|[ Team LiB ]|
The medium provides space to store information, but a complete storage system requires something more. It needs a standardized method of organizing that information. That organization may take several levels—a physical level and one or more logical levels. The physical level or format determines how densely information fits onto the medium and how it is accessed. The logical level determines how it is addressed and used.
The physical format of the Compact Disc and Digital Versatile Disc shares a characteristic with hard disks that's the same with most disc-based media—the information is arranged around the disc in long arcs. But whereas hard disks and floppy disks make those arcs into concentric tracks, the CD and DVD turn the arc into a long spiral. As a result, CDs don't have tracks like hard disks. They have one continuous track. DVDs have a multiple tracks but only one on each layer.

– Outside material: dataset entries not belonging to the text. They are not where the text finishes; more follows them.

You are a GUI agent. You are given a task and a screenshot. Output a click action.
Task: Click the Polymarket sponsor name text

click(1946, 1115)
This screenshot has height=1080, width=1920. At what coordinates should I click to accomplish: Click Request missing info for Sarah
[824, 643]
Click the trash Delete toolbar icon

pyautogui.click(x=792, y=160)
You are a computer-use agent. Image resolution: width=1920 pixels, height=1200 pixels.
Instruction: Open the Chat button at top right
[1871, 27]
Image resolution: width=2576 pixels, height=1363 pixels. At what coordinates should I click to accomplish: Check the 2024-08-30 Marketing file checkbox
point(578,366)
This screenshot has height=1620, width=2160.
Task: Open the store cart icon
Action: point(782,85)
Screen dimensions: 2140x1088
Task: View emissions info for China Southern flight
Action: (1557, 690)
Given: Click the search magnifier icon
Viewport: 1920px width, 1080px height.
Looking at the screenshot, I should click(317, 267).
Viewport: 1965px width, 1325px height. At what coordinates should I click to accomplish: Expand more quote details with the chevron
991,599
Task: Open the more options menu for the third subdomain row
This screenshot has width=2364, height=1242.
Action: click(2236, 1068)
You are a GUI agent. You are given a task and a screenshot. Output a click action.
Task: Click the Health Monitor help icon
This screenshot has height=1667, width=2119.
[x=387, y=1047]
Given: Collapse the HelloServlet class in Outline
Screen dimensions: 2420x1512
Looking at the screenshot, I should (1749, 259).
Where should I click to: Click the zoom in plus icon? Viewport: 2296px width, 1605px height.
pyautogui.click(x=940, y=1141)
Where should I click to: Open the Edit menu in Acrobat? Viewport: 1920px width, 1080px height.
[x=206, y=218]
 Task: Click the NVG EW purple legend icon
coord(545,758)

The difference is that hard disks are meant to be a random-access medium. CDs and DVDs are designed for sequential access. The CD was optimized for storing music, which usually is a continuous and uninterrupted stream of data. The DVD was primarily optimized for video, which also requires a continuous and uninterrupted stream. In scanning a single spiral track, the reading mechanism never has to pause to jog to a new position. As long as it follows the track, it's where it needs to be.
CDs and DVDs also differ from hard and floppy disks in that they do not spin at a constant rate. Drives adjust the speed of the spin so that they read the same number of data pits of the same size in any given period. Technically speaking, hard and floppy disks spin with constant angular velocity. In any given period (say, a millisecond), the disk always rotates by the same-size angle. In contrast, CDs and DVDs are a constant linear velocity medium. In any given period, they spin the same linear length of track past the reading mechanism. As a result, near the center of a CD or DVD, where the diameter is small, the disc must spin faster to present the same length of track to the reading mechanism.
The actual linear velocity used by the original Compact Disc system was 1.2 meters per second. As a result, the spin varied from about 400 revolutions per minute (RPM) at the inner diameter to about 200 RPM at the outside edge. Higher-speed drives, discussed later, spin at multiples of this rate. Under the basic Digital Versatile Disc standard, a single-layer disc spins at a constant linear velocity of 3.49 meters per second. As a result, a disc's spin rate must vary from 600 RPM at the outer edge to about 1200 RPM at the inner edge of the recordable area. Multilayer discs spin somewhat faster, 3.68 meters per second. Although DVD drives in computers may spin at faster rates, the DVD players you connect to your video system are locked to this speed.
With each spin of a disc, the track advances outward from the center of the disc, a distance called the track pitch. In the case of CDs, the track pitch is 1.6 micrometers. The individual pits on the track that encode data bits are at least 0.83 micrometers long. The raw data rate at the basic speed of the CD system is 4.3218 megabits per second. In original form as an audio playback device, the actual data throughput was 150 kilobytes per second (1.2 megabits per sec) after demodulating, decoding, error-correcting, and formatting the raw signal.
DVD storage is considerably denser. Most significantly, all measurements can be smaller because the DVD system uses a shorter wavelength laser (650 to 680 nanometers compared to 780 nanometers used by CDs). The standard DVD track pitch measures 0.74 microns. On a single-layer disc, each data pit is about 0.40 micron long. On double-layer discs, pits measure 0.44 micron. The basic data rate for DVD is 26.16 megabits per second. Subtract out the overhead, and the net rate is about 11.08 megabits per second. Table 18.2 summarizes the physical format of CDs and DVDs.
Both CD-R and CD-RW blank discs (as well as their DVD equivalents) have a physical format already laid down on them. Each has one continuous spiral track at the standard pitch (1.6 microns for CDs). In addition, this track wobbles with a period of 22.05 kilohertz and an excursion of 0.3 microns. That is, the smooth spiral actually acts as a superimposed S-shape. The CD drive detects this wobble and uses it to control the rotation rate of the disc. The wobble is frequency-modulated by a one kilohertz signal that provides an absolute timebase for the drive.